*Instructions to follow*: There is material below. Print exactly the lines starting at the line with "The image size is (463, 476)." and ending at the line with "You are a computer-use agent. 964x560 pixels.", ends included, and no others.

Top of Input records

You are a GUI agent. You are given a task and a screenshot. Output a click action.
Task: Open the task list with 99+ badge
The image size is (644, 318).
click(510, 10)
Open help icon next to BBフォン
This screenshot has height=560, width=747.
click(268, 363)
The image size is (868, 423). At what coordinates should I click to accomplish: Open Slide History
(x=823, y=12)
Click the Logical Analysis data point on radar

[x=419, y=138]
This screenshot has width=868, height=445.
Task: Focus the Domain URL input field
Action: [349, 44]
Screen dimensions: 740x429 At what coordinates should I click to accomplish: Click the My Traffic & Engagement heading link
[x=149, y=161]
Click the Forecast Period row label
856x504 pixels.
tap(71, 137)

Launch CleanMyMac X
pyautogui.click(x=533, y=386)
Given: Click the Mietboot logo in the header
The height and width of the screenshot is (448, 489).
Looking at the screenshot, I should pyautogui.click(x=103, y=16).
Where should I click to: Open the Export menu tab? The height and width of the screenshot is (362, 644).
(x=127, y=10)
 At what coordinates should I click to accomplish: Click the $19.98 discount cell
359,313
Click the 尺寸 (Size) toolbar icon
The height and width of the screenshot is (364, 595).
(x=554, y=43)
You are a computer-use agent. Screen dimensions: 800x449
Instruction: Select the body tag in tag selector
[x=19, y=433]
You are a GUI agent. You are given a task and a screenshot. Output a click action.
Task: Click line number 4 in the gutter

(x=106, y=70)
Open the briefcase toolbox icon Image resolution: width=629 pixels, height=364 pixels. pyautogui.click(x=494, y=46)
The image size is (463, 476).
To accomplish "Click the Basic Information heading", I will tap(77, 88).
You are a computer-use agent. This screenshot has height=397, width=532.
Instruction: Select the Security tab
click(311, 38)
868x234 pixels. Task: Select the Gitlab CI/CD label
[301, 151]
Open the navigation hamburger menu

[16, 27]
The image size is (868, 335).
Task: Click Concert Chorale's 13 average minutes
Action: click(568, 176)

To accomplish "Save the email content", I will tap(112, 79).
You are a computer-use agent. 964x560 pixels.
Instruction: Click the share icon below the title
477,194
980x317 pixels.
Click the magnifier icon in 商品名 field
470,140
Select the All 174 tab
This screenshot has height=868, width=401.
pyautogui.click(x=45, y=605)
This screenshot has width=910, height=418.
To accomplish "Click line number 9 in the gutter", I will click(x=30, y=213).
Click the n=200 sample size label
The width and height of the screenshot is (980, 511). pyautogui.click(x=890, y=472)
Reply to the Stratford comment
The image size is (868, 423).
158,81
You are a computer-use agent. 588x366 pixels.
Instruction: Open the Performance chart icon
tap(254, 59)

Bottom of Input records

*Output of the exercise*:
The image size is (463, 476).
To accomplish "Click the Basic Information heading", I will tap(77, 88).
You are a computer-use agent. This screenshot has height=397, width=532.
Instruction: Select the Security tab
click(311, 38)
868x234 pixels. Task: Select the Gitlab CI/CD label
[301, 151]
Open the navigation hamburger menu

[16, 27]
The image size is (868, 335).
Task: Click Concert Chorale's 13 average minutes
Action: click(568, 176)

To accomplish "Save the email content", I will tap(112, 79).
You are a computer-use agent. 964x560 pixels.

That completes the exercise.